▸ **提示された文章**:
━━━━━━
第1022回:診療報酬にみる「入院から在宅へ」の流れ(19)

地方政治新聞「民主香川」に、「全世代直撃の社会保障改悪」というタイトルで、社会保障関連の内容の連載をしています。2019年2月17日付(第1805号)に掲載した、「入院から在宅へ」の流れを考える(その10)の後半です。

「地域包括ケア病棟入院料」は病室単位で算定できるもので、在宅療養支援病院・在宅療養後方支援病院・二次救急医療施設(※)・救急告示病院のいずれかを満たし、リハビリテーションを実施しているなどの要件があります。「地域包括ケア病棟入院料」には、高い点数が算定できる「1」と、低い点数になる「2」がありますが、「1」の場合は、在宅復帰率が70%以上というハードルが設定されています。

つまり、救急医療に対応する、在宅医療のバックアップ機能を持つ、リハビリテーションを行う、在宅(※2)復帰機能を持てば収益につながる制度であるといえます。

療養病棟でも、一定の在宅復帰率を有する病棟に対する評価が新設されました。「在宅復帰機能強化加算」で、1月(※3)以上入院していた患者の50%以上が在宅に退院する、退院した患者が1月以上在宅生活が継続していることを確認するなどの条件が必要です。
━━━━━━
▸ **抜粋データ**:

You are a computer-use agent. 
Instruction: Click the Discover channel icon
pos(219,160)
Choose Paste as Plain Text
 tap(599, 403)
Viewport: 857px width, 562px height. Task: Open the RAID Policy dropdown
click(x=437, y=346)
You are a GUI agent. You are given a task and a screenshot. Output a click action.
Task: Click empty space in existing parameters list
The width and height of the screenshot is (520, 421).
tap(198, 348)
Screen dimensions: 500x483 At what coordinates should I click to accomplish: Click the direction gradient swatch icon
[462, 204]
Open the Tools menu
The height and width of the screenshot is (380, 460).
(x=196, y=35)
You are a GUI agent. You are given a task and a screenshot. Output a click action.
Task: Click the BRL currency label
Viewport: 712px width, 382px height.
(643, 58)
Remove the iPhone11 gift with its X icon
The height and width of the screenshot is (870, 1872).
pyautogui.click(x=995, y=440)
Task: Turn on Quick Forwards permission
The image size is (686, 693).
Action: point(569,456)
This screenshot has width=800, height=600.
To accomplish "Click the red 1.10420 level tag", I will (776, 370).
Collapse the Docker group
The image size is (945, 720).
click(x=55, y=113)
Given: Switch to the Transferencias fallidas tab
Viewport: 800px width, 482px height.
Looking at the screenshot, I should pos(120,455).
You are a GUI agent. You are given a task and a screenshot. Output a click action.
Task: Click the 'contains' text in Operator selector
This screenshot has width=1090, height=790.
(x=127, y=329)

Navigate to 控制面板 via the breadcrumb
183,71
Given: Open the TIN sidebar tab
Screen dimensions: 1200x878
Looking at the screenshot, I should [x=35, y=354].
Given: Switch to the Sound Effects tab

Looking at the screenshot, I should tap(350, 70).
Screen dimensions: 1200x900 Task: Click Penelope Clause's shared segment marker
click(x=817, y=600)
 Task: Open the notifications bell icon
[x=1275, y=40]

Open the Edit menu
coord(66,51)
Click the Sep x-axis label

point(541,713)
━━━━━━
▸ **取り組む課題**:
1. 次の(a)〜(c)が診療報酬に関する文章の内容と合っているかを判定してください。それぞれ「はい」か「いいえ」で答え、判断の根拠となる文章中の語句を正確に引用してください。
(a) 「地域包括ケア病棟入院料」は病室単位で算定できる。
(b) 「地域包括ケア病棟入院料」の「1」では、在宅復帰率50%以上が要件とされている。
(c) 「在宅復帰機能強化加算」は一般病棟に対して新設された評価である。
2. 診療報酬に関する文章から、「第1022回:診療報酬にみる「入院から在宅へ」の流れ(19)」で始まり「認するなどの条件が必要です。」で終わる部分を一字一句変えずに繰り返してください。
3. 診療報酬に関する文章の最後の文に続く内容を書いてください。
記録は診療報酬に関する文章とは関係がありません。

▸ **課題の結果**:
1.
(a) はい。「「地域包括ケア病棟入院料」は病室単位で算定できるもので」
(b) いいえ。「在宅復帰率が70%以上というハードルが設定されています」
(c) いいえ。「療養病棟でも、一定の在宅復帰率を有する病棟に対する評価が新設されました」

2.
第1022回:診療報酬にみる「入院から在宅へ」の流れ(19)

地方政治新聞「民主香川」に、「全世代直撃の社会保障改悪」というタイトルで、社会保障関連の内容の連載をしています。2019年2月17日付(第1805号)に掲載した、「入院から在宅へ」の流れを考える(その10)の後半です。

「地域包括ケア病棟入院料」は病室単位で算定できるもので、在宅療養支援病院・在宅療養後方支援病院・二次救急医療施設(※)・救急告示病院のいずれかを満たし、リハビリテーションを実施しているなどの要件があります。「地域包括ケア病棟入院料」には、高い点数が算定できる「1」と、低い点数になる「2」がありますが、「1」の場合は、在宅復帰率が70%以上というハードルが設定されています。

つまり、救急医療に対応する、在宅医療のバックアップ機能を持つ、リハビリテーションを行う、在宅(※2)復帰機能を持てば収益につながる制度であるといえます。

療養病棟でも、一定の在宅復帰率を有する病棟に対する評価が新設されました。「在宅復帰機能強化加算」で、1月(※3)以上入院していた患者の50%以上が在宅に退院する、退院した患者が1月以上在宅生活が継続していることを確認するなどの条件が必要です。

3.
リハビリテーションでも、一日でも早く退院を促進するために、急性期病棟におけるリハビリテーション専門職の配置に対する評価として「ADL維持向上等体制加算」が新設されました。専従のセラピスト(常勤理学療法士、常勤作業療法士、常勤言語聴覚士が1名以上)を配置する必要があります。すべて「常勤」というところがミソで、それなりの職員を抱えないといけないというメッセージでもあります。

回復期リハビリテーション病棟でも365日リハビリテーションを行うことをめざし、従来は「休日提供加算」がありましたが、高い点数を算定するには、休日を含め、週7日間リハビリテーションを提供できる体制が算定要件として包括されました。休日も行うことが前提とされた訳で、文字通り「毎日がリハビリ」になりますが、一日も早い回復を望む患者にとってはメリットは大きいと言えます。


二次救急医療施設
入院を要する救急医療を担う医療機関で、救急救命センターなどの三次救急医療機関以外のもの

2在宅の定義
基本的に自宅・アパートやマンションなどの集合住宅などを指します。様々な施設については、改定のたびに変化しているのでここでは触れません。

1月
「ひとつき」と読みます。1ヶ月というと、1月は31日、2月は28日か29日、4月は30日ですから、「定義」になりません。そこで、月初めから月末なら「ひとつき」、1月25日から2月24日までも「ひとつき」と言います。